**EXERCISE DETAILS**
Reproduce the records below, swapping "coordinates" for "position" and leaving everything else unchanged.

━━━ INFORMATION PROVIDED

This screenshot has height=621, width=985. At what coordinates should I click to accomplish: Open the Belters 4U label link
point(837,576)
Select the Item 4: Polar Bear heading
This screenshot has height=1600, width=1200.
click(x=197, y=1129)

━━━━━━

**RESPONSE**
This screenshot has height=621, width=985. At what position should I click to accomplish: Open the Belters 4U label link
point(837,576)
Select the Item 4: Polar Bear heading
This screenshot has height=1600, width=1200.
click(x=197, y=1129)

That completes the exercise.